Rien n'est à dédaigner dans ce qui se rapporte aux grands hommes. La postérité se montre avide de connaître jusque dans les plus petites circonstances leur genre de vie, leur manière d'être, leurs penchans, leurs moindres habitudes. Lorsqu'il m'est arrivé d'aller au théâtre, soit dans mes courts momens de loisir, soit à la suite de Sa Majesté, j'ai remarqué combien les spectateurs aimaient à voir sur la scène quelque grand personnage historique représenté avec son costume, ses gestes, ses attitudes et même ses infirmités et ses défauts, tels que des contemporains en ont transmis la description. J'ai toujours pris moi-même le plus grand plaisir à voir ces portraits vivans des hommes célèbres. C'est ainsi que je me souviens fort bien de n'avoir jamais trouvé autant d'agrément au théâtre que le jour où je vis pour la première fois jouer la charmante pièce des Deux Pages. Fleury, chargé du rôle du grand Frédéric, rendait si parfaitement la démarche lente, la parole sèche, les mouvemens brusques et jusqu'à la myopie de ce monarque, que, dès qu'il entrait en scène, toute la salle éclatait en applaudissemens. C'était, au dire des personnes assez instruites pour en juger, l'imitation la plus parfaite et la plus fidèle. Pour moi, je ne saurais dire si la ressemblance était exacte, mais je sentais que nécessairement elle devait l'être. Michelot, que j'ai vu depuis dans le même rôle, ne m'a pas fait moins de plaisir que son devancier. Sans doute ces deux habiles acteurs ont puisé aux bonnes sources pour connaître et retracer ainsi les manières de leur modèle. J'éprouve, je l'avoue, quelque orgueil à penser que ces mémoires pourront procurer aux lecteurs quelque chose de semblable au plaisir que j'ai essayé de peindre ici; et que, dans un avenir encore éloigné sans doute, mais qui pourtant ne peut manquer d'arriver, l'artiste qui voudra faire revivre et marcher devant des spectateurs le plus grand homme de ce temps sera obligé, s'il veut être imitateur fidèle, de se régler sur le portrait que, mieux que personne, je puis tracer d'après nature. Je crois d'ailleurs que personne ne l'a fait encore, du moins avec autant de détail.
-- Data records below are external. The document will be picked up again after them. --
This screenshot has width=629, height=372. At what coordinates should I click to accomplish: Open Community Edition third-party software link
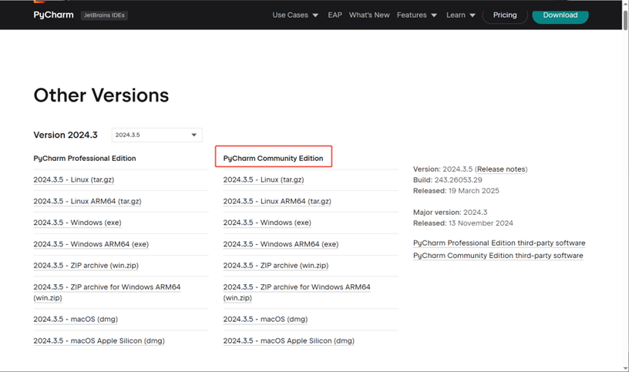pos(498,255)
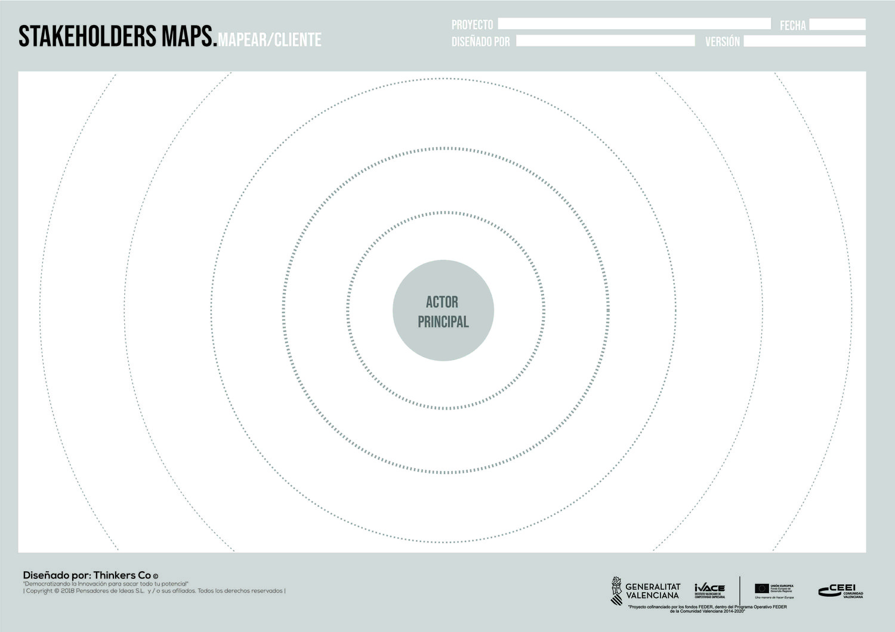Focus the Diseñado por input field
The image size is (895, 632).
click(605, 41)
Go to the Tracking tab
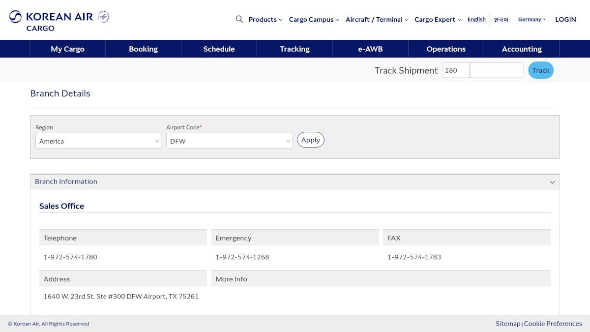Viewport: 590px width, 332px height. 295,49
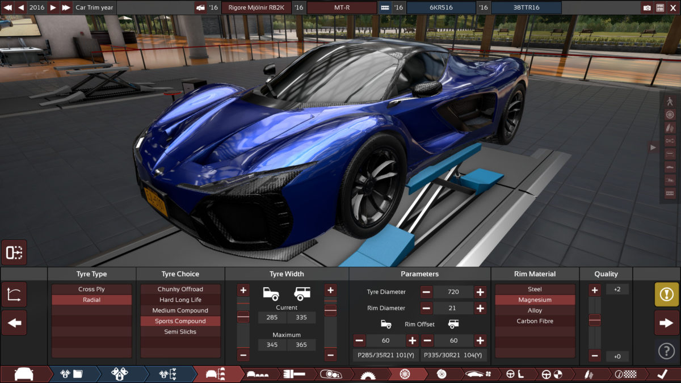Select Radial tyre type
Image resolution: width=681 pixels, height=383 pixels.
(91, 300)
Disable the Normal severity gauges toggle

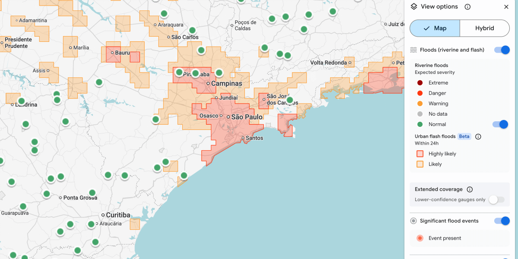pos(500,124)
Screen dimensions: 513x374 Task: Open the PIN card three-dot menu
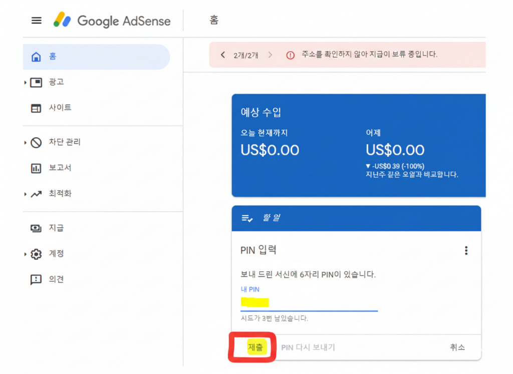466,250
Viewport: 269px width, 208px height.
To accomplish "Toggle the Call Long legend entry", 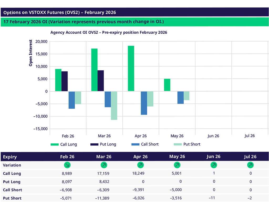I will point(64,144).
À son retour d'Égypte, l'empereur était fort maigre et très-jaune, le teint cuivré, les yeux assez enfoncés, les formes parfaites, bien qu'un peu grêles alors. J'ai trouvé fort ressemblant le portrait qu'en a fait M. Horace Vernet, dans son tableau d'Une revue du premier consul sur la place du Carrousel. Son front était très-élevé et découvert; il avait peu de cheveux, surtout sur les tempes; mais ils étaient très-fins et très-doux. Il les avait châtains, et les yeux d'un beau bleu, qui peignaient d'une manière incroyable les diverses émotions dont il était agité, tantôt extrêmement doux et caressans, tantôt sévères et même durs. Sa bouche était très-belle, les lèvres égales et un peu serrées, particulièrement dans la mauvaise humeur. Ses dents, sans être rangées fort régulièrement, étaient très-blanches et très-bonnes; jamais il ne s'en est plaint. Son nez, de forme grecque, était irréprochable, et son odorat excessivement fin. Enfin, l'ensemble de sa figure était régulièrement beau. Cependant, à cette époque, sa maigreur extrême empêchait qu'on ne distinguât cette beauté des traits, et il en résultait pour toute sa physionomie un effet peu agréable. Il aurait fallu détailler ses traits un à un pour recomposer ensuite et comprendre la régularité parfaite et la beauté du tout. Sa tête était très-forte, ayant vingt-deux pouces de circonférence; elle était un peu plus longue que large, par conséquent un peu aplatie sur les tempes; il l'avait extrêmement sensible; aussi je lui faisais ouater ses chapeaux, et j'avais soin de les porter quelques jours dans ma chambre pour les briser. Ses oreilles étaient petites, parfaitement faites et bien placées. L'empereur avait aussi les pieds extrêmement sensibles; je faisais porter ses bottes et ses souliers par un garçon de garde-robe, appelé Joseph, qui avait exactement le même pied que l'empereur.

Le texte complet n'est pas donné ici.